WORK INSTRUCTIONS: Whatever appears in the entries must be given again exactly.

SOURCE DATA:
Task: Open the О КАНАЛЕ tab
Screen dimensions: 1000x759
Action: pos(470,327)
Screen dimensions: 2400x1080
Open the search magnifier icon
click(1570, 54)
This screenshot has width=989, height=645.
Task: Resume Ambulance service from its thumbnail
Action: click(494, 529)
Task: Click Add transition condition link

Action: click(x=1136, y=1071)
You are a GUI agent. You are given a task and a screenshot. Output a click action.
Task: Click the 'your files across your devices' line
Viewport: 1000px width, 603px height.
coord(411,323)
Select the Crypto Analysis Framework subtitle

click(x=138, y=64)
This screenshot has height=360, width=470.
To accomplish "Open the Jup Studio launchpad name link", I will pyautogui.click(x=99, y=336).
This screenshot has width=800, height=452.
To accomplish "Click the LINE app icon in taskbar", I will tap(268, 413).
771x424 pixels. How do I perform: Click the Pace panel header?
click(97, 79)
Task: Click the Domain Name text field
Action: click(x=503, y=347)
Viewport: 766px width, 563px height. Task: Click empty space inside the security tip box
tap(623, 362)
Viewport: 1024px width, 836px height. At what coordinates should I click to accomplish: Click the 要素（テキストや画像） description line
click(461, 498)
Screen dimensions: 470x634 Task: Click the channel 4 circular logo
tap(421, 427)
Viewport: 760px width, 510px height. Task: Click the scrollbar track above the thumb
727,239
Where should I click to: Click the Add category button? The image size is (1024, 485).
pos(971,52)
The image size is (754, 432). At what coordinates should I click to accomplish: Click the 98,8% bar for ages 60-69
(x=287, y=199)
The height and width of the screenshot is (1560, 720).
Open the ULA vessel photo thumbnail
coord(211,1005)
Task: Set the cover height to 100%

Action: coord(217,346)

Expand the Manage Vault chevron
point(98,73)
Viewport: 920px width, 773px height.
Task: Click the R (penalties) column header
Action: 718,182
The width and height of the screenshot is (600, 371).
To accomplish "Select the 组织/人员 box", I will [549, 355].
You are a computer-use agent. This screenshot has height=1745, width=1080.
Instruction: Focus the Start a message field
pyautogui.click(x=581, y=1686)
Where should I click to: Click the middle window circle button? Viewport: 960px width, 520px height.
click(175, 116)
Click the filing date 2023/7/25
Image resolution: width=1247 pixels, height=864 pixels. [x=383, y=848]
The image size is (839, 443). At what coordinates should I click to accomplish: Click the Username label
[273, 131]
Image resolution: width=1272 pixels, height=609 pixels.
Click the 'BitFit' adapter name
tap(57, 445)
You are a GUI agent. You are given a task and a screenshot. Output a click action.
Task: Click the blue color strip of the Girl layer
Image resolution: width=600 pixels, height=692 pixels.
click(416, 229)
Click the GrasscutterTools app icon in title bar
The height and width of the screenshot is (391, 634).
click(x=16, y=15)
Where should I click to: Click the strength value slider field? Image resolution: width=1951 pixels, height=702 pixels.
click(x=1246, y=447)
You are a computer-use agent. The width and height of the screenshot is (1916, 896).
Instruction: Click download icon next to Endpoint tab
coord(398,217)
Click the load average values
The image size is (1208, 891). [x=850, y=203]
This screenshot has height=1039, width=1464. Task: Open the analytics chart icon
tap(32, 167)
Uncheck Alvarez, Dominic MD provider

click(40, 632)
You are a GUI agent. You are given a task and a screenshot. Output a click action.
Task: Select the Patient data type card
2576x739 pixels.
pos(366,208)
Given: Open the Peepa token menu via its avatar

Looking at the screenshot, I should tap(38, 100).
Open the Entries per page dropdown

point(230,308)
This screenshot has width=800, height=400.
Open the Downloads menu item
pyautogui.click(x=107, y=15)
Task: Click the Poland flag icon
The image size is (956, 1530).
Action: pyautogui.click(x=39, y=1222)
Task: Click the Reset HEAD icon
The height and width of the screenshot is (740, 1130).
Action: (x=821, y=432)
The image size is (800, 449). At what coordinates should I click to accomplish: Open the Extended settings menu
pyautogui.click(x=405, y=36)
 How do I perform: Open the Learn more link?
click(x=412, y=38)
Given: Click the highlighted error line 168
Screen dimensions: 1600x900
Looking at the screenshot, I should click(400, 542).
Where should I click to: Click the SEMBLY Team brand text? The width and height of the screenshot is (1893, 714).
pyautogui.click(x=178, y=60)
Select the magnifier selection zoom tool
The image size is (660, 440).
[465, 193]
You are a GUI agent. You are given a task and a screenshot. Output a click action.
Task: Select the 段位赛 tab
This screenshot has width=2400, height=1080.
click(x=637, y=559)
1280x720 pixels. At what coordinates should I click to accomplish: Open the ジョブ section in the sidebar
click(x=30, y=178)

REPLY:
Task: Open the О КАНАЛЕ tab
Screen dimensions: 1000x759
Action: pos(470,327)
Screen dimensions: 2400x1080
Open the search magnifier icon
click(1570, 54)
This screenshot has width=989, height=645.
Task: Resume Ambulance service from its thumbnail
Action: click(494, 529)
Task: Click Add transition condition link

Action: click(x=1136, y=1071)
You are a GUI agent. You are given a task and a screenshot. Output a click action.
Task: Click the 'your files across your devices' line
Viewport: 1000px width, 603px height.
coord(411,323)
Select the Crypto Analysis Framework subtitle

click(x=138, y=64)
This screenshot has height=360, width=470.
To accomplish "Open the Jup Studio launchpad name link", I will pyautogui.click(x=99, y=336).
This screenshot has width=800, height=452.
To accomplish "Click the LINE app icon in taskbar", I will tap(268, 413).
771x424 pixels. How do I perform: Click the Pace panel header?
click(97, 79)
Task: Click the Domain Name text field
Action: click(x=503, y=347)
Viewport: 766px width, 563px height. Task: Click empty space inside the security tip box
tap(623, 362)
Viewport: 1024px width, 836px height. At what coordinates should I click to accomplish: Click the 要素（テキストや画像） description line
click(461, 498)
Screen dimensions: 470x634 Task: Click the channel 4 circular logo
tap(421, 427)
Viewport: 760px width, 510px height. Task: Click the scrollbar track above the thumb
727,239
Where should I click to: Click the Add category button? The image size is (1024, 485).
pos(971,52)
The image size is (754, 432). At what coordinates should I click to accomplish: Click the 98,8% bar for ages 60-69
(x=287, y=199)
The height and width of the screenshot is (1560, 720).
Open the ULA vessel photo thumbnail
coord(211,1005)
Task: Set the cover height to 100%

Action: coord(217,346)

Expand the Manage Vault chevron
point(98,73)
Viewport: 920px width, 773px height.
Task: Click the R (penalties) column header
Action: 718,182
The width and height of the screenshot is (600, 371).
To accomplish "Select the 组织/人员 box", I will [549, 355].
You are a computer-use agent. This screenshot has height=1745, width=1080.
Instruction: Focus the Start a message field
pyautogui.click(x=581, y=1686)
Where should I click to: Click the middle window circle button? Viewport: 960px width, 520px height.
click(175, 116)
Click the filing date 2023/7/25
Image resolution: width=1247 pixels, height=864 pixels. [x=383, y=848]
The image size is (839, 443). At what coordinates should I click to accomplish: Click the Username label
[273, 131]
Image resolution: width=1272 pixels, height=609 pixels.
Click the 'BitFit' adapter name
tap(57, 445)
You are a GUI agent. You are given a task and a screenshot. Output a click action.
Task: Click the blue color strip of the Girl layer
Image resolution: width=600 pixels, height=692 pixels.
click(416, 229)
Click the GrasscutterTools app icon in title bar
The height and width of the screenshot is (391, 634).
click(x=16, y=15)
Where should I click to: Click the strength value slider field? Image resolution: width=1951 pixels, height=702 pixels.
click(x=1246, y=447)
You are a computer-use agent. The width and height of the screenshot is (1916, 896).
Instruction: Click download icon next to Endpoint tab
coord(398,217)
Click the load average values
The image size is (1208, 891). [x=850, y=203]
This screenshot has height=1039, width=1464. Task: Open the analytics chart icon
tap(32, 167)
Uncheck Alvarez, Dominic MD provider

click(40, 632)
You are a GUI agent. You are given a task and a screenshot. Output a click action.
Task: Select the Patient data type card
2576x739 pixels.
pos(366,208)
Given: Open the Peepa token menu via its avatar

Looking at the screenshot, I should tap(38, 100).
Open the Entries per page dropdown

point(230,308)
This screenshot has width=800, height=400.
Open the Downloads menu item
pyautogui.click(x=107, y=15)
Task: Click the Poland flag icon
The image size is (956, 1530).
Action: pyautogui.click(x=39, y=1222)
Task: Click the Reset HEAD icon
The height and width of the screenshot is (740, 1130).
Action: (x=821, y=432)
The image size is (800, 449). At what coordinates should I click to accomplish: Open the Extended settings menu
pyautogui.click(x=405, y=36)
 How do I perform: Open the Learn more link?
click(x=412, y=38)
Given: Click the highlighted error line 168
Screen dimensions: 1600x900
Looking at the screenshot, I should click(400, 542).
Where should I click to: Click the SEMBLY Team brand text? The width and height of the screenshot is (1893, 714).
pyautogui.click(x=178, y=60)
Select the magnifier selection zoom tool
The image size is (660, 440).
[465, 193]
You are a GUI agent. You are given a task and a screenshot. Output a click action.
Task: Select the 段位赛 tab
This screenshot has width=2400, height=1080.
click(x=637, y=559)
1280x720 pixels. At what coordinates should I click to accomplish: Open the ジョブ section in the sidebar
click(x=30, y=178)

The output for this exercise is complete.